All blockchains have…

All blockchain technologies should have three constituent parts: peer-to-peer networking, consensus mechanisms, and (yes) blockchains, A.K.A. hash-linked data structures. You might be wondering why we call them blockchain technologies if the blockchain is just one of three essential parts. It probably just comes down to good branding. Ever since Napster and BitTorrent, the general public has unfortunately come to associate peer-to-peer networks with piracy and copyright infringement. “Consensus mechanism” sounds very academic and a little too hard to explain a little too much of a mouthful to be a good brand. But “blockchain,” well that sounds interesting and new. It almost rolls off the tongue; at least compared to, say, “cryptography” which sounds like it happens in the basement of a church.

But understanding each of those three constituent parts makes blockchain technology suddenly easier to understand. And that’s because we can write a simple one sentence explanation about how the three parts achieve a useful result:

Connected computers reach agreement over shared data.

That’s what a blockchain technology should do; it should allow connected computers to reach agreement over shared data. And each part of that sentence corresponds to our three constituent technologies.

Connected Computers. The computers are connected in a peer-to-peer network. If your computer is a part of a blockchain network it is talking directly to other computers on that network, not through a central server owned by a corporation or other central party.

Reach Agreement. Agreement between all of the connected computers is facilitated by using a consensus mechanism. That means that there are rules written in software that the connected computers run, and those rules help ensure that all the computers on the network stay in sync and agree with each other.

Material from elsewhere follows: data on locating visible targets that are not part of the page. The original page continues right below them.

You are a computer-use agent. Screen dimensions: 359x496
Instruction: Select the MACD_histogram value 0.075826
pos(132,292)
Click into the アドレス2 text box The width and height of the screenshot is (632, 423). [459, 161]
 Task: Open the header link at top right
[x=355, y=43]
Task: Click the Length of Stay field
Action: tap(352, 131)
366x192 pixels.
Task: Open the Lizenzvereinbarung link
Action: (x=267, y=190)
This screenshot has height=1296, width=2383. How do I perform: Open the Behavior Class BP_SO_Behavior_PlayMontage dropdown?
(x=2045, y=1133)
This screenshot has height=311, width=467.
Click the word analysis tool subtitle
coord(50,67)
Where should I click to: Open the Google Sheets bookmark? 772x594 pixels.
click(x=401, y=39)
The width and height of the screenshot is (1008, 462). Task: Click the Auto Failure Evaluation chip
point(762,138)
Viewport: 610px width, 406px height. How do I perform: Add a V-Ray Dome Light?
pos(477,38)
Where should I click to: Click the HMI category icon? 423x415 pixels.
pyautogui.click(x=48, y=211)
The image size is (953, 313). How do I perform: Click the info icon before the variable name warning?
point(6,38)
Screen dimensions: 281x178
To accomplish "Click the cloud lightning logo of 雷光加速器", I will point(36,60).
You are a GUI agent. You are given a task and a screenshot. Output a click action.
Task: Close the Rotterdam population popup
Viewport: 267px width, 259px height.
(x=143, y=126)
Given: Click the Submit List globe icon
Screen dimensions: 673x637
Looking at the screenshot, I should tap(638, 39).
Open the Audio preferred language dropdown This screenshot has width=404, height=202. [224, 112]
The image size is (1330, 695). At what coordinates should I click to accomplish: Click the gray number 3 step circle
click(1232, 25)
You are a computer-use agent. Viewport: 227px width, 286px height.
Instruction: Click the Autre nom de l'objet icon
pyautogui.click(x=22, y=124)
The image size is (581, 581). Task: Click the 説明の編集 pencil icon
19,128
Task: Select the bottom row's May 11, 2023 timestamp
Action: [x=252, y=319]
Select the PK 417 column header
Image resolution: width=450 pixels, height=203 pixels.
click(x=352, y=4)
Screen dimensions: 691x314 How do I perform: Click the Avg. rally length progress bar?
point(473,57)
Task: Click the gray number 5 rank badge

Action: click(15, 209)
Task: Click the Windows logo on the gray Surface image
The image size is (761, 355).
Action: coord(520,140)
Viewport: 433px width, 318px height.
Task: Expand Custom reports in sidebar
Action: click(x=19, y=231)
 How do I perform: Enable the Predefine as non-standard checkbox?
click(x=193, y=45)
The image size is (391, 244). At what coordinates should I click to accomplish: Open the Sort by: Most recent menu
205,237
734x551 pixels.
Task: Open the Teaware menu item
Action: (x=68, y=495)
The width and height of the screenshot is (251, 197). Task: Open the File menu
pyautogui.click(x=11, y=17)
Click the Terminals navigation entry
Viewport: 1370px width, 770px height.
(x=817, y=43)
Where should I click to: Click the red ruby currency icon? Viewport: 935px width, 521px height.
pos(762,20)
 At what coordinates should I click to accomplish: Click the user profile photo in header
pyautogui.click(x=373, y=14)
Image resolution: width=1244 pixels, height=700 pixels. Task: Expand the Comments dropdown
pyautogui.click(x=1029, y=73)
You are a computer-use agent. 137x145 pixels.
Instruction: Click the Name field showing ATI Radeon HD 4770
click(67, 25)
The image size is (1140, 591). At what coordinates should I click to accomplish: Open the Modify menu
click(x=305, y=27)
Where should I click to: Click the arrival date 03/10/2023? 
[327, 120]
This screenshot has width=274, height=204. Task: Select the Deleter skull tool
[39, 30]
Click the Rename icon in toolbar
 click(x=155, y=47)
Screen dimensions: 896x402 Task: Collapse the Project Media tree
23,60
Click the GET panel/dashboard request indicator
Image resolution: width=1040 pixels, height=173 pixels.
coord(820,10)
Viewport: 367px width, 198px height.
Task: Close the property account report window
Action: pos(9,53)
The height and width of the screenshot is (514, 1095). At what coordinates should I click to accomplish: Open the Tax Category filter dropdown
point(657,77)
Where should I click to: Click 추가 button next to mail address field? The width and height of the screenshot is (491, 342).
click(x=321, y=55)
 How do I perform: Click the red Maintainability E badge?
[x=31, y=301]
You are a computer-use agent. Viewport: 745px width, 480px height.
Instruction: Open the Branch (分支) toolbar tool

Shared Data. And the thing they all agree on is this shared data called a blockchain. “Blockchain” just means the data is in a specific format (just like you can imagine data in the form of a word document or data in the form of a image file). The blockchain format simply makes data easy for machines to verify the consistency of a long and growing log of data. Later data entries must always reference earlier entries, creating a linked chain of data. Any attempt to alter an early entry will necessitate altering every subsequent entry, otherwise digital signatures embedded in the data will reveal a mismatch. Specifically how that all works is beyond the scope of this backgrounder, but it mostly has to do with the science of cryptography and digital signatures. Some people might tell you that this makes blockchains “immutable,” that’s not really accurate. The blockchain data structure will make alterations evident, but if the people running the connected computers choose to accept or ignore the alterations then they will remain.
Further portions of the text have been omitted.